Problem requirements.
Skip every picture, and output exactly the lines starting at the one with "Given: Click the" and running through the last line of the material below.

### Material for this exercise

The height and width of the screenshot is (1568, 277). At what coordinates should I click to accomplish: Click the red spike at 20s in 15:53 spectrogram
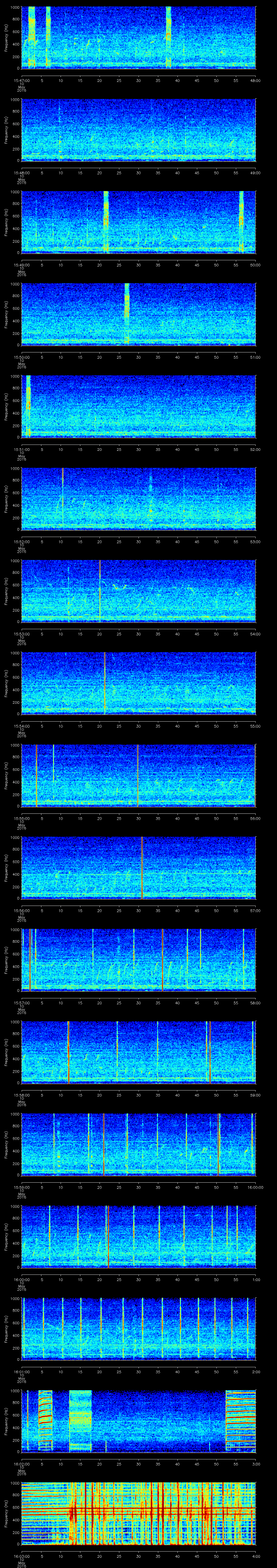point(100,590)
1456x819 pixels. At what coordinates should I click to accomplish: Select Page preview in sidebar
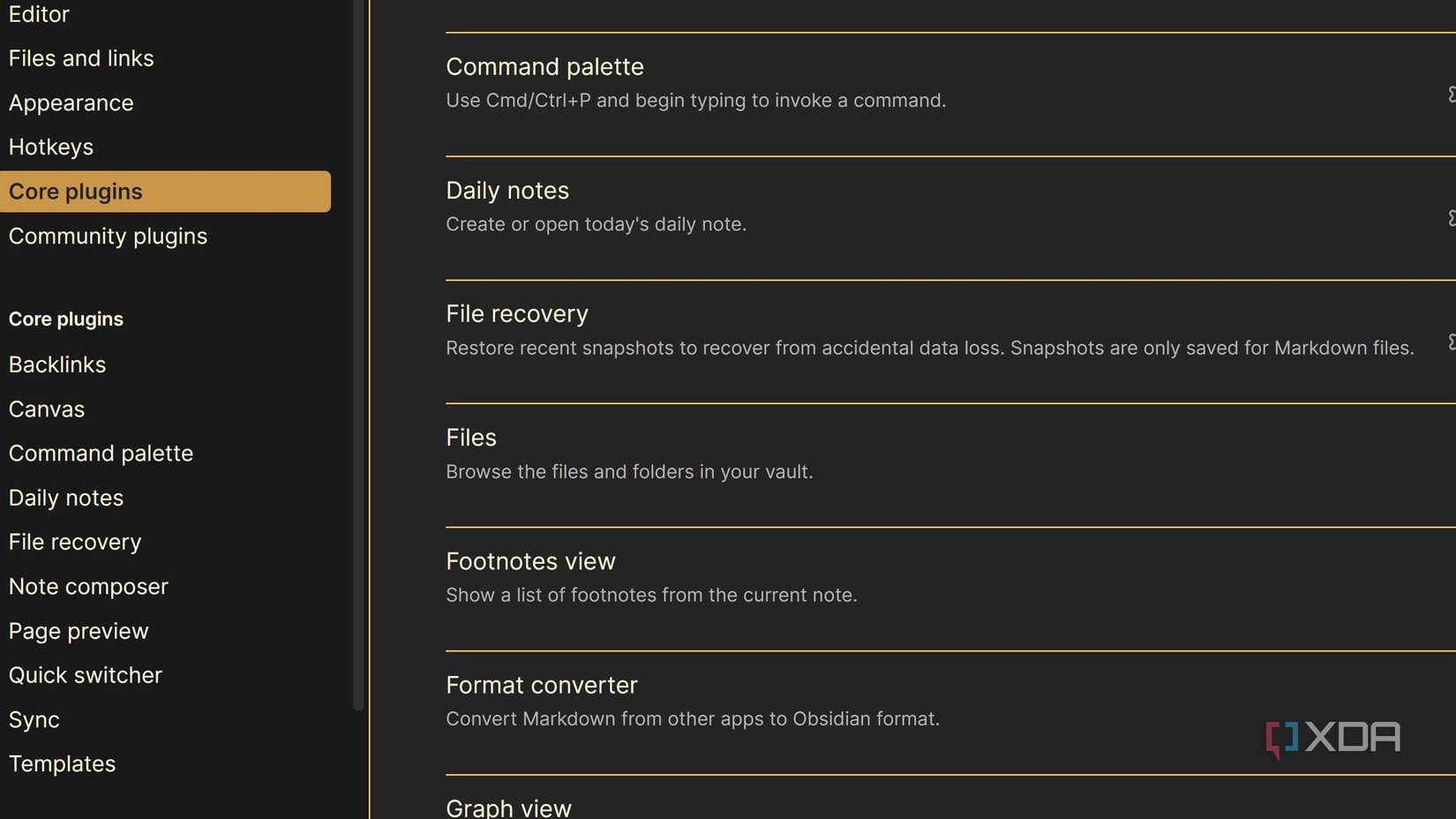79,631
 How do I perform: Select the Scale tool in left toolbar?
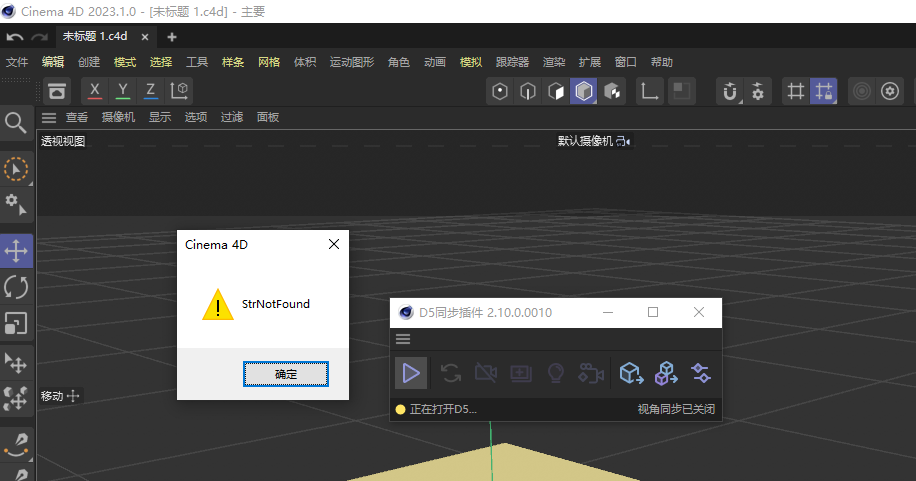click(16, 323)
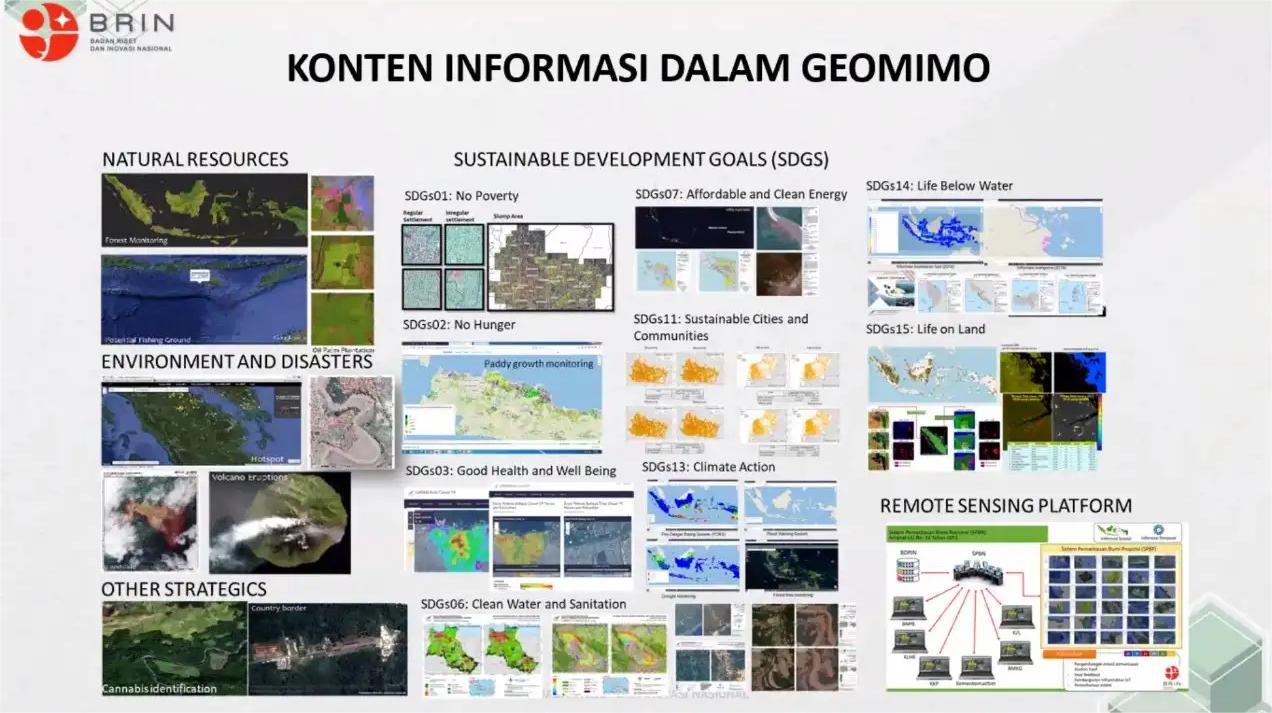Open the Country border satellite image
Viewport: 1272px width, 713px height.
pos(327,648)
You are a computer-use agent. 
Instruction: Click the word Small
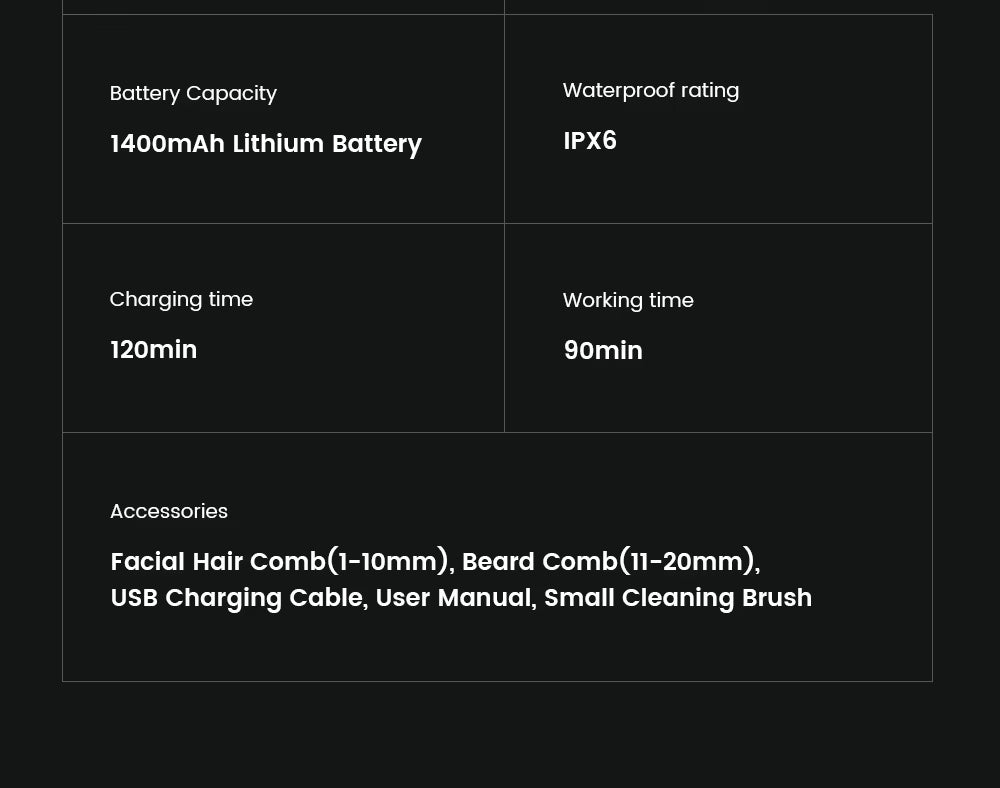pyautogui.click(x=579, y=598)
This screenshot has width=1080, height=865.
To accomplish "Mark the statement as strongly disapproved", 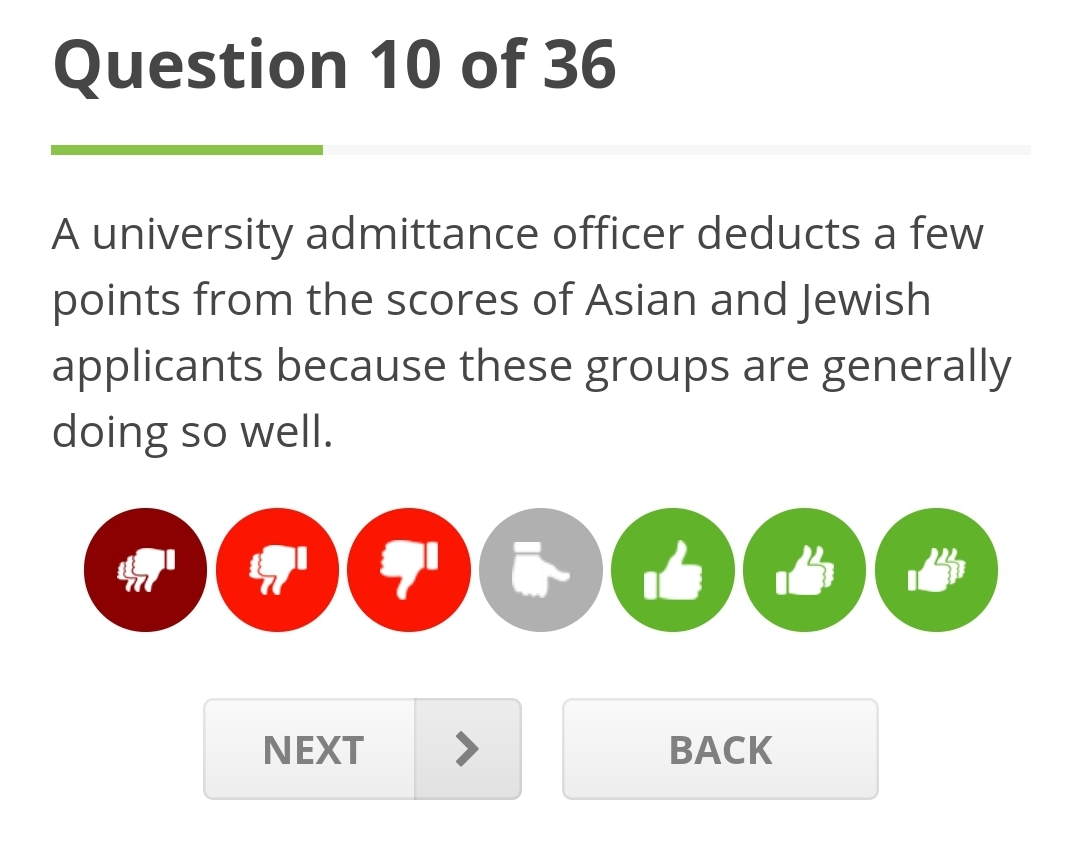I will tap(146, 570).
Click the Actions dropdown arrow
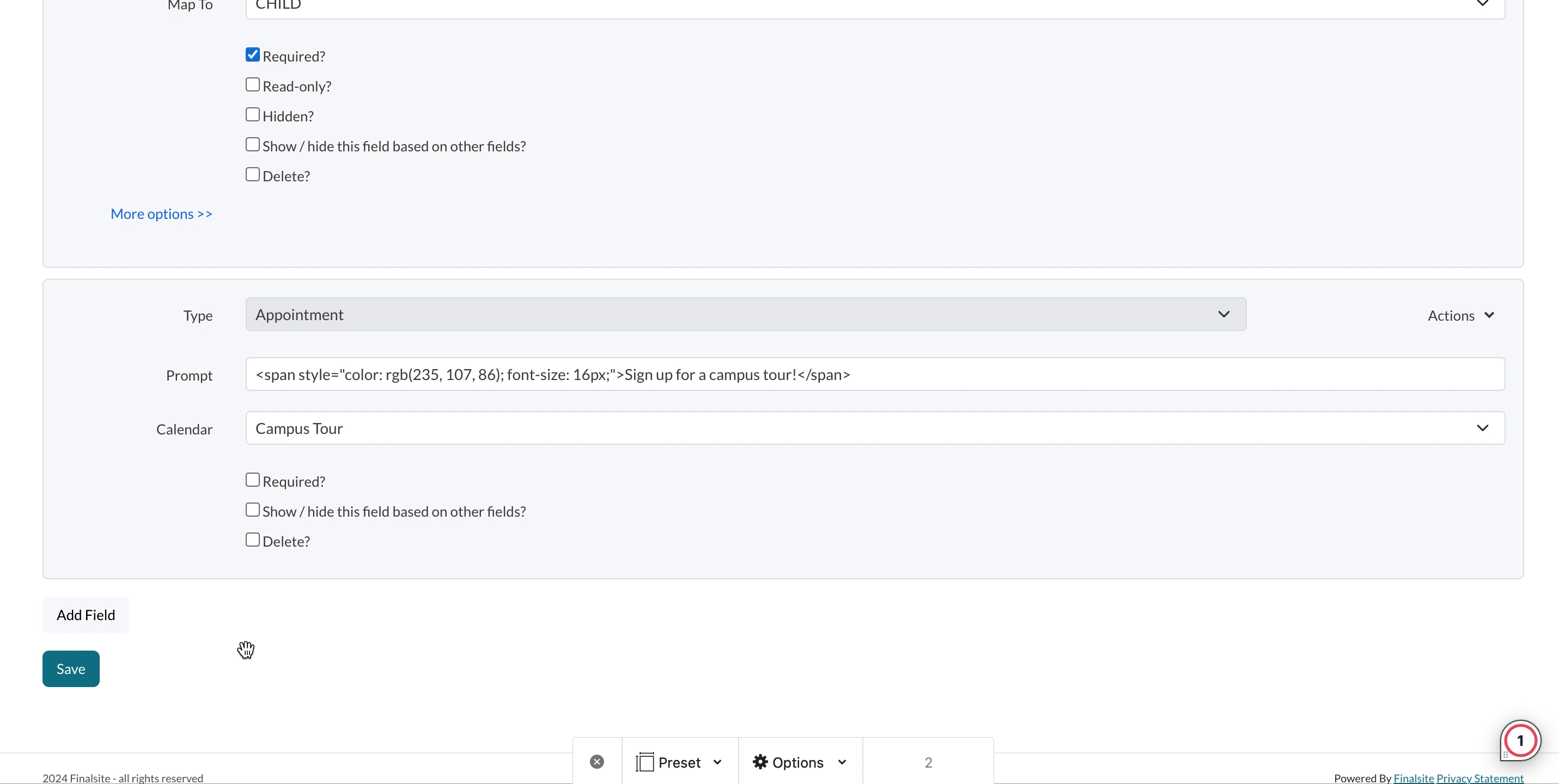This screenshot has width=1559, height=784. pyautogui.click(x=1490, y=314)
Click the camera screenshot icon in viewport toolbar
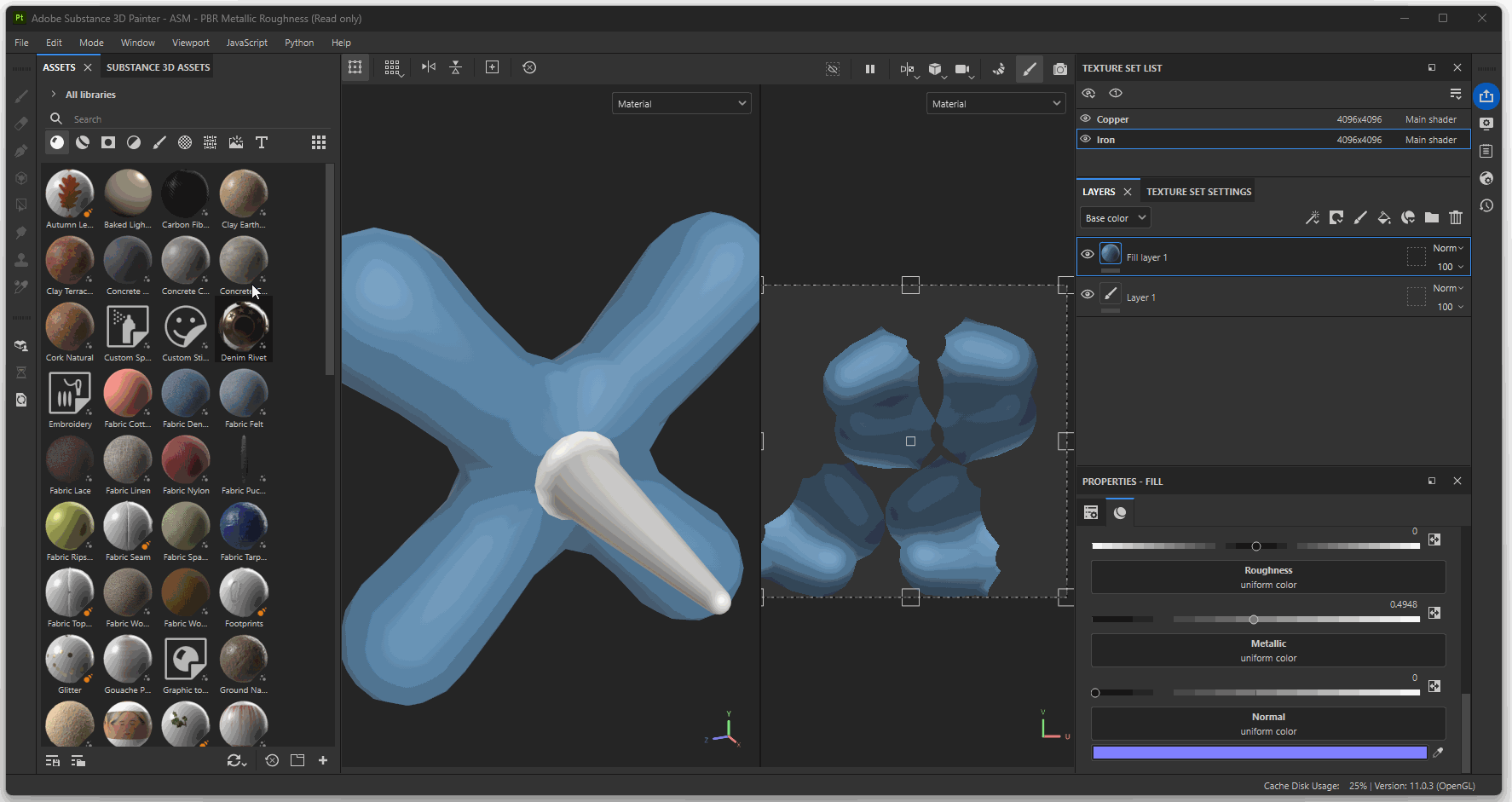The image size is (1512, 802). coord(1059,69)

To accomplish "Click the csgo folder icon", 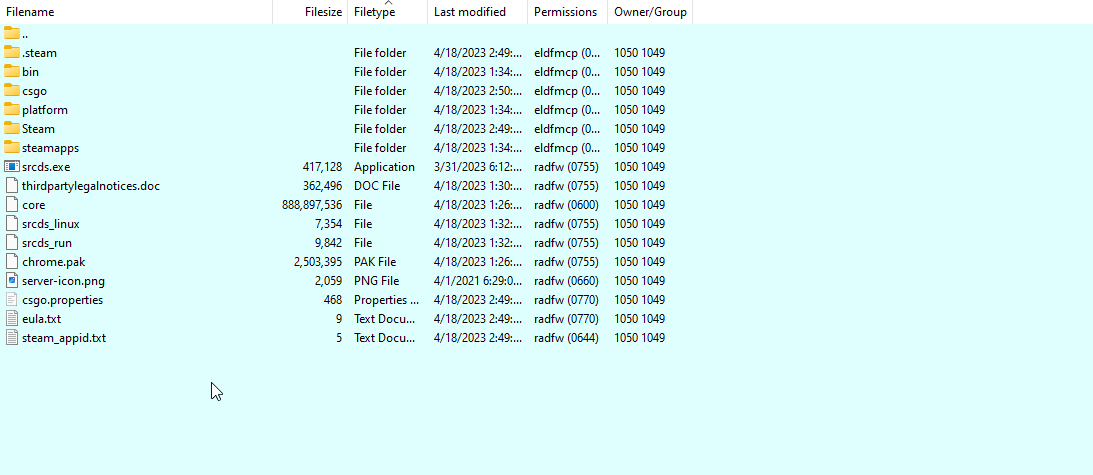I will (x=12, y=90).
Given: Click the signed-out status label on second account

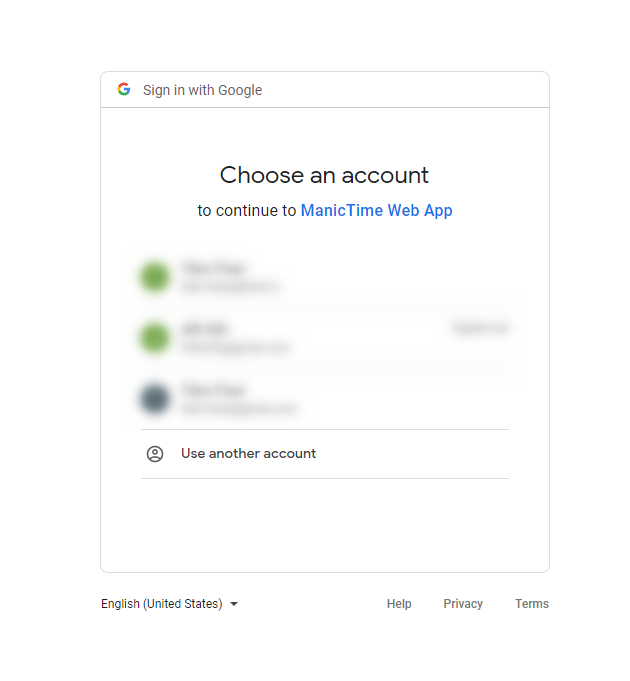Looking at the screenshot, I should coord(481,328).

######

Task answer.
Given: Click the signed-out status label on second account

Looking at the screenshot, I should coord(481,328).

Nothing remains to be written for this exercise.